Cymbeline by William Shakespeare
My program notes
Faithful love. Mistaken identity. Lost children. Separated lovers. Magic potions. Wicked stepmothers. Exhausting and frightening journeys through the wilderness. War with the Romans. Reconciliation. Forgiveness. Just your basic fairy, uh —Shakespeare. Only it isn’t. Basic.
Cymbeline was one of the last plays that William Shakespeare wrote. Only The Winter’s Tale and The Tempest followed. All of the great tragedies had been written; Shakespeare was turning a corner. The man who had already written Hamlet and King Lear was perhaps beginning to think about the end of his own life, and what it all meant. Could there be an alternative to the revenge and death that permeated the tragedies?
Cymbeline questions the nature of love and faith and trust. Cymbeline puts love and faith through a ring of fire, and they come out the other side the tanner for the heat. Through the journeys of Imogen and Posthumous, of Belarius, Guiderius and Arviragus, the play looks for a value in a life where evil exists, where trust may be lacking, where justice is uneven; in short, the play looks for the purpose in the lives that we all lead. A life where we all must “come to dust.” To say that life is good is to say nothing.
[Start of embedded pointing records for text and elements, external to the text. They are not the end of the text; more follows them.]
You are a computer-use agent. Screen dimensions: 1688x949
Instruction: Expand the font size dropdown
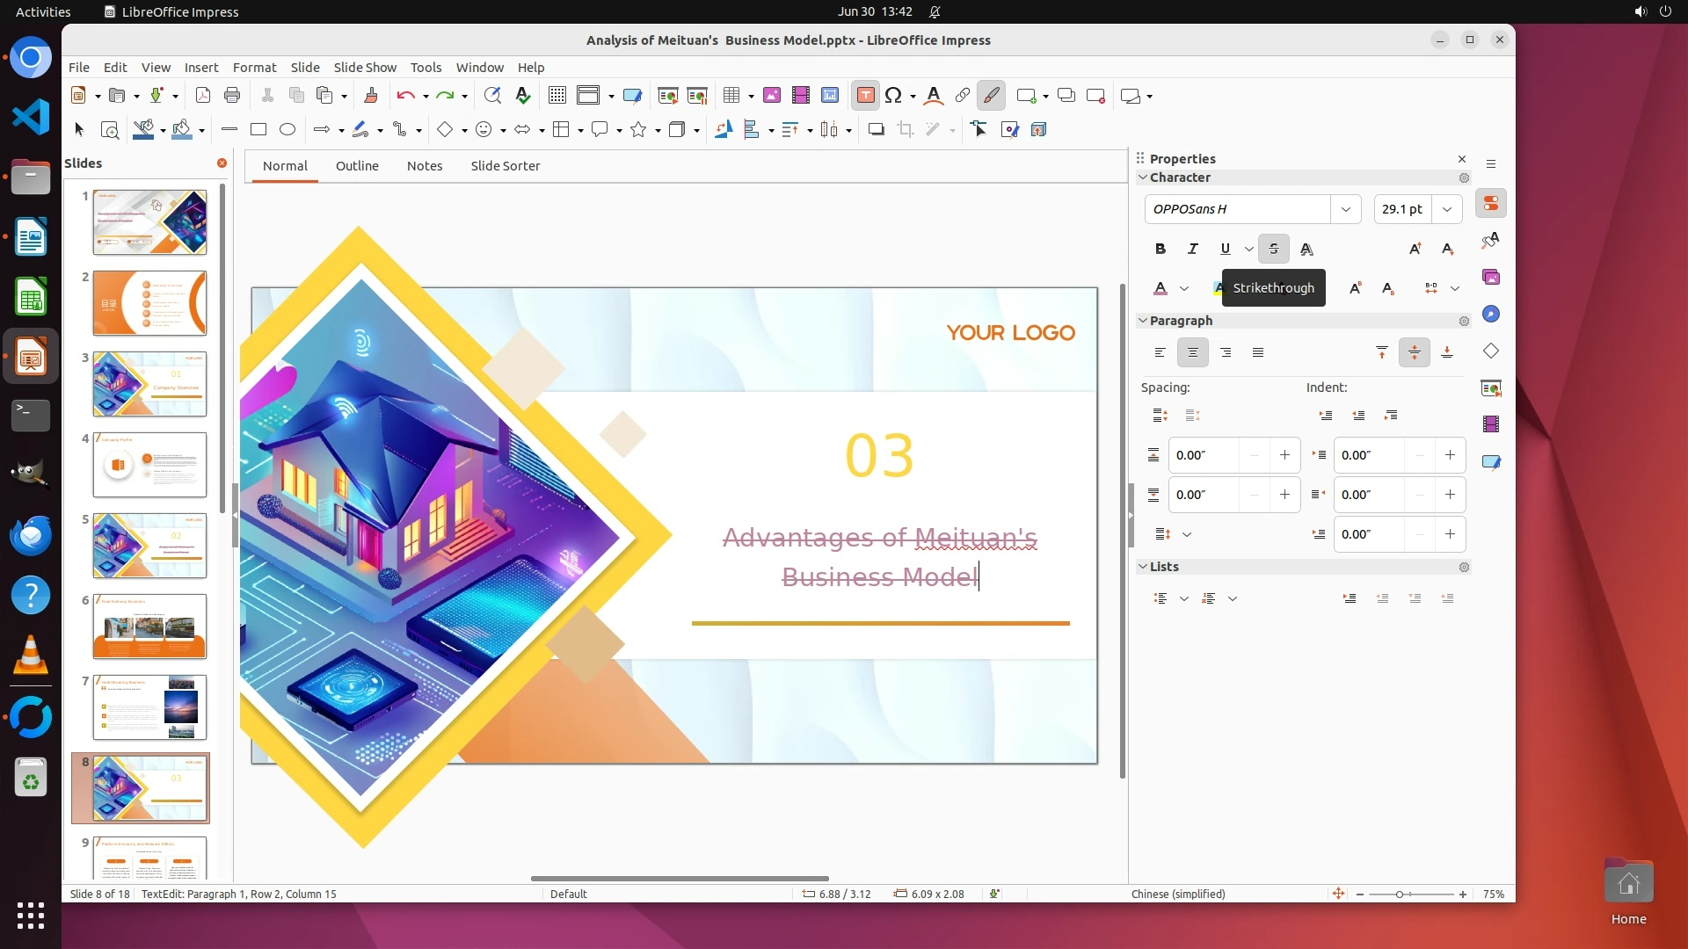[x=1447, y=209]
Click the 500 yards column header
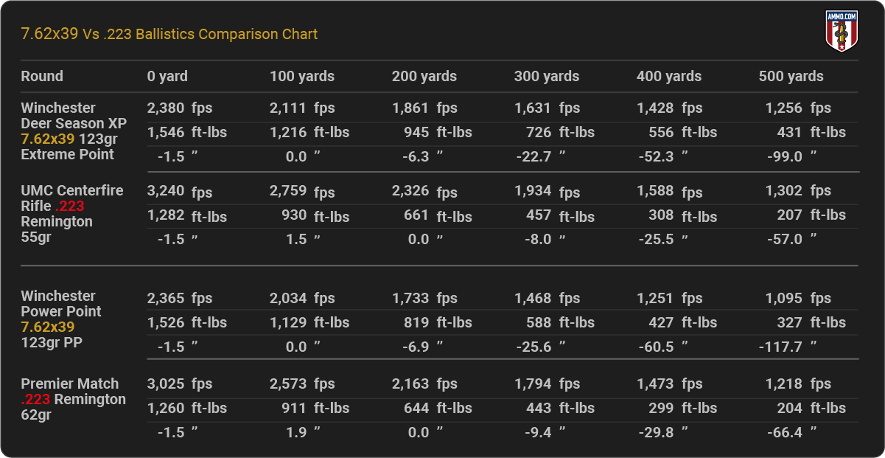This screenshot has height=458, width=885. (791, 76)
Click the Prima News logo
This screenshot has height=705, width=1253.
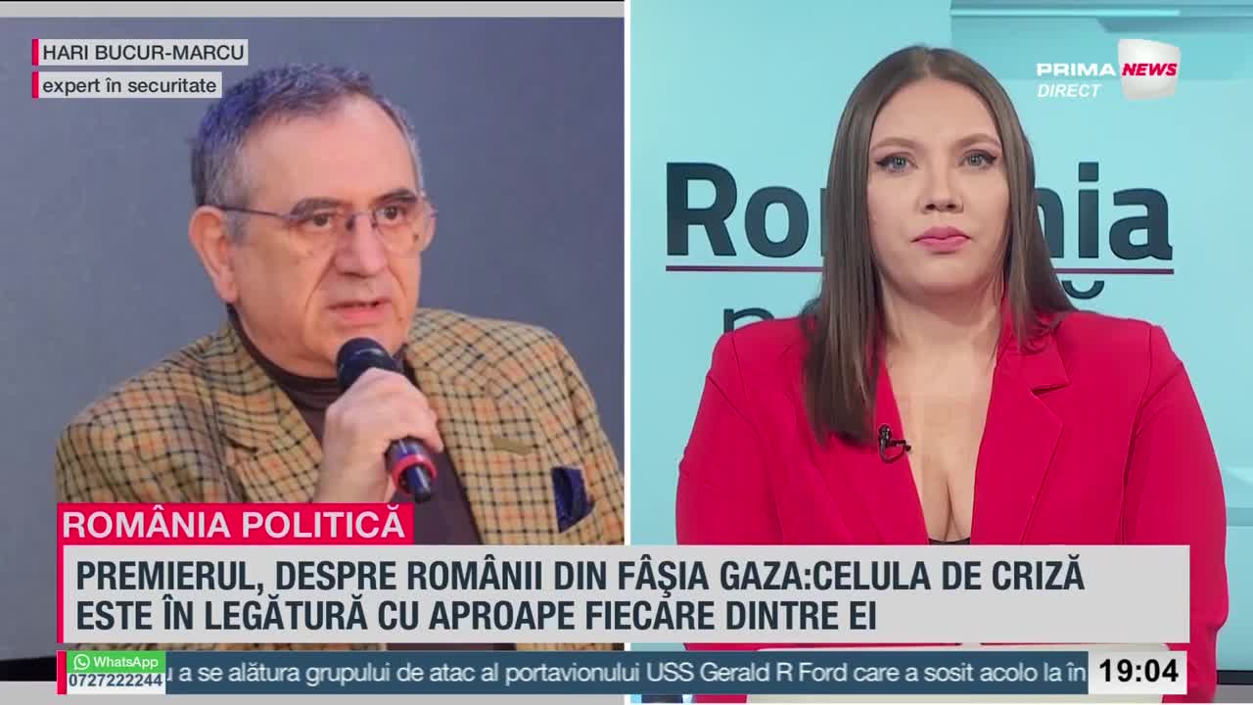(1108, 70)
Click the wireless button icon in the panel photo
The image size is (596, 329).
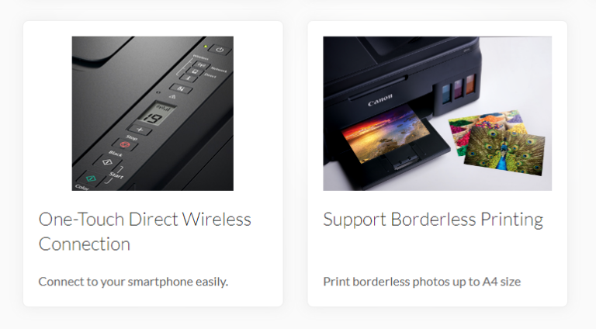pyautogui.click(x=201, y=65)
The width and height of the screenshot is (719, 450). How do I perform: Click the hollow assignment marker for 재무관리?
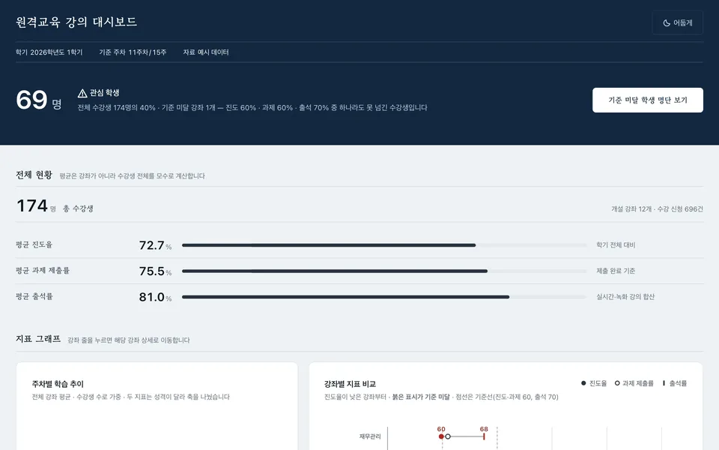tap(448, 437)
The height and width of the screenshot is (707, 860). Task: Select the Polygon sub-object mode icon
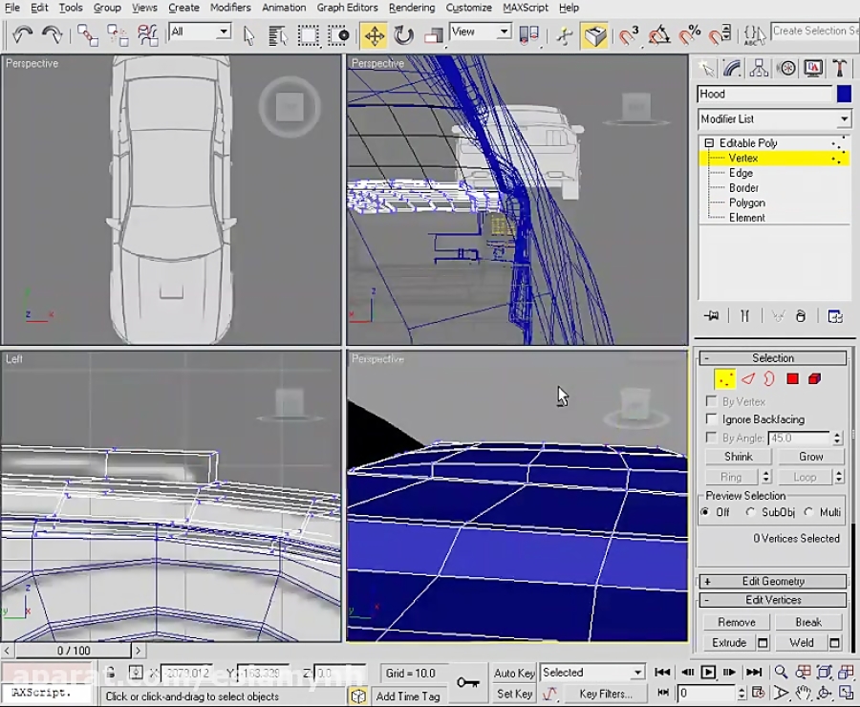click(792, 378)
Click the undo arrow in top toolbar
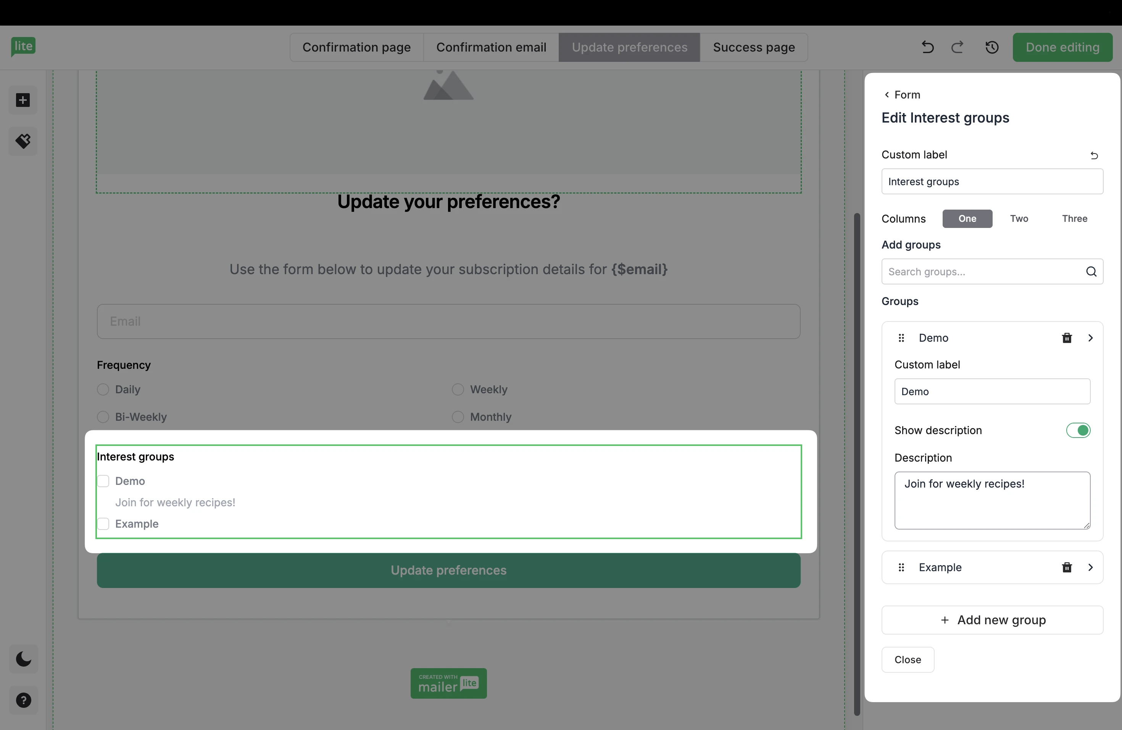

To show why it is good, in spite of its pain, its suffering and its inevitable end in death, is to give value to life.
Through the characters in this play, we learn, amongst other things, that trying to avoid conflict and play it safe can lead to stagnation, to a kind of death-in-life, and possibly worse. Nothing can be experienced if nothing is risked; the privilege of living is the reward for the bravery it takes to live. Cymbeline wants us to live fully and to become our own betters: as Posthumous says, “The power I have on you, is to spare you: the malice towards you, to forgive you. Live and deal with others better.”
Reviews
Alicia Anstead, Bangor Daily News
“What’s tragic here — for instance, decapitation — is really tragic. And what’s funny — Monty Pythonesque humor — is really funny. Cymbeline, it turns out, is a joy . . . It’s SO Shakespeare!”